Aircraft Wing With Vortex Generation - 
United States Patent # 3,831,885

    This is Figure 1 from the above patent.  It is a perspective view of the aircraft at rest, with all the directional control airfoils and vortex generating and control airfoils in their neutral positions.
    ABSTRACT:  Tailless airplanes, such as declared in U.S. Patent No. 3,438,597 as a stall occurs or is about to occur, may be flown at very high angles of attack to generate favorable spanwise vortex flows which augment the swept wing profiles creating resultant wing profiles having better lift characteristics, i.e., the vortexes created are lift generating.  However, the aircraft is then uncomfortable to be in during such flights at very high angles of attack.  Therefore, to achieve the benefits of this lift generating vortex flow, without maneuvering such aircraft into a very high angle of attack, the swept wing is equipped with airfoil structures and accessories which are extended beyond the cruising speed contour of the swept wing at lower speeds to create spanwise vortex air flows which selectably enlarge the effective overall airfoil contours as sensed by the passing major air flows.  Sustaining aerodynamic lift forces are thereby created at angles of attack well beyond the stall angles of the cruising airfoil contour and, by timely use of such airfoil structures, the vortex air flows are created soon enough for lift generating, so stable flight conditions may be created without so extensively altering the pitch of the landing and/or slow flying tailless aircraft.

by Witold A. Kasper

    The wingtip rudders are the second roll control system which also have the dual function of yaw control.  In order to balance out the aerodynamic force on the deflected rudder, an aerodynamic balance forward of the hinge line is provided. (Fig. III-8)
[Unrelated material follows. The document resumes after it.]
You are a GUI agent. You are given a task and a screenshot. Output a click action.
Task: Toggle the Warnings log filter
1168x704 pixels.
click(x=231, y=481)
    This aerodynamic balance moves over the wingtip when the rudder is deflected, acting as a spoiler on the wingtip and also adding to the drag.  The spoiler action decreases the lift on the wing.  Consequently the lift differential on the wing produces a rolling moment in the direction of the actuated rudder.  Additionally, because the endplates and rudders are inclined outboard, when the rudder is actuated, its inclination produces an additional downward force helping the roll.  Actually, the turn can be made with the rudder alone, without the need of aileron to "coordinate" it.  The figure below shows this concept from a top view.
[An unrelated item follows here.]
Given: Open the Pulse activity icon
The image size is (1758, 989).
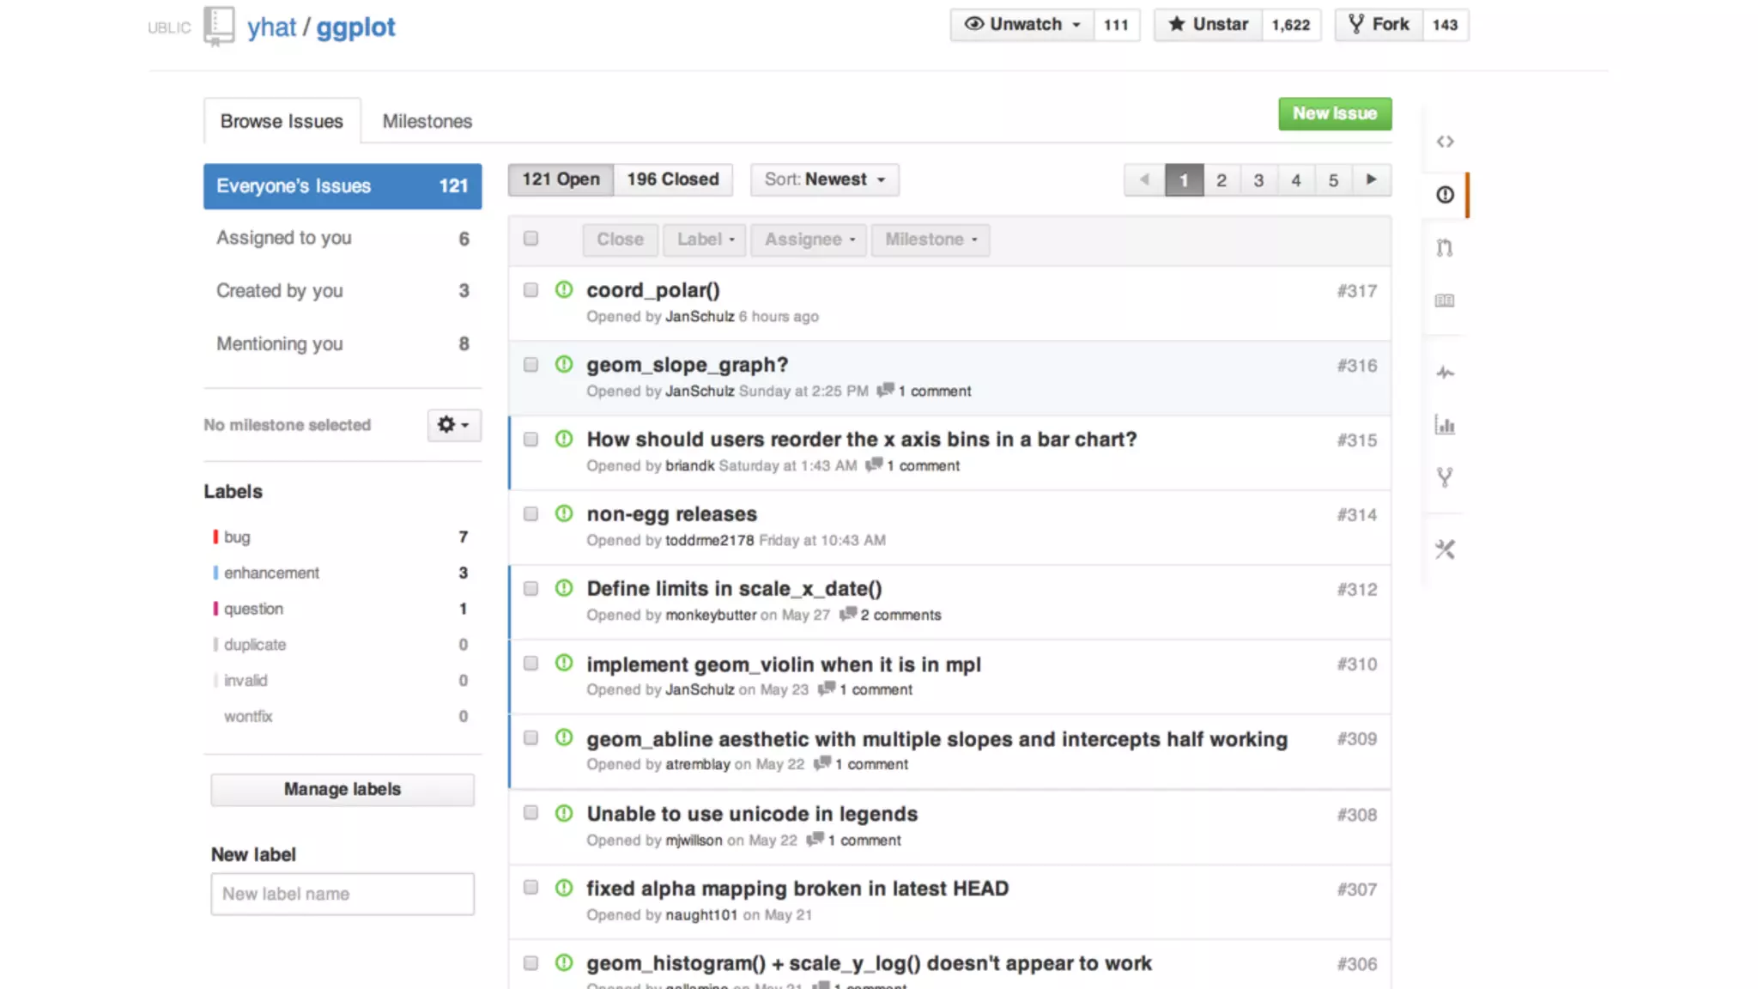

    Kasper wrote:  "The shape of the wing has to be rectangular, not tapered.  The reason is that pitch control is affected by changing the spanwise lift distribution.  We must have lift at that part of the wing where the elevators are located.  The wingtip stabilizers help to obtain an ellipitical lift distribution.  When the elevators are moved up or down, this ellipitcal lift distribution changes to a more or less triangular one, causing a considerable shift of the center of pressure inboard or outboard and, due to sweepback, forward or rearward." 
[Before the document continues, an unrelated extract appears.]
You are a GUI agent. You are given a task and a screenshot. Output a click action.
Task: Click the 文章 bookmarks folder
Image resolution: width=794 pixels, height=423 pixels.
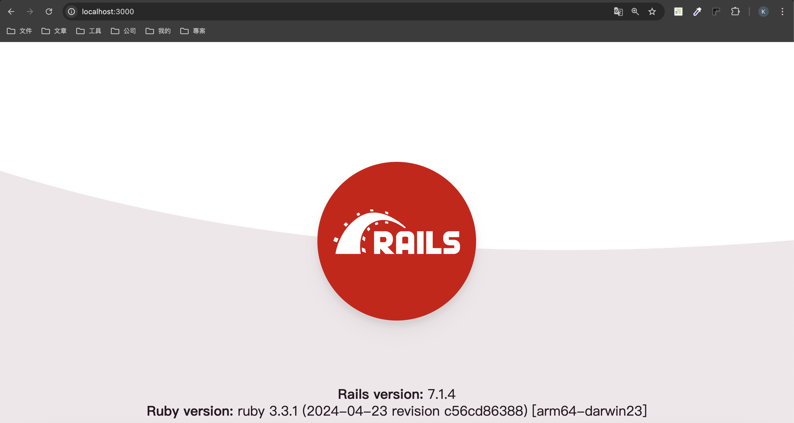click(x=57, y=31)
    The figures at the left show, from top to bottom, normal horizontal flight, nose down flight, nose up flight and, rolling flight.  Kasper used the bird symbology, since he felt his aircraft were as close as any yet designed to simulate controlled flight like the birds.  He had extensively studied birds and insects throughout his life trying to find why they flew so well and man's inventions did not. 
   Again, Kasper wrote:  "The concepts that I have presented are facts, not theories only, proven by flying and testing Flying Wings of my own design.  My research also serves to explain why earlier designs of flying wings and tailless airplanes by others, both in this country and Europe, were failures and based on wrong assumptions.  I hope my fellow airplane and glider designers are open-minded enough to accept what I have offered as a contribution to their search for a safer and better air vehicle.  Let us fly like a BIRD!"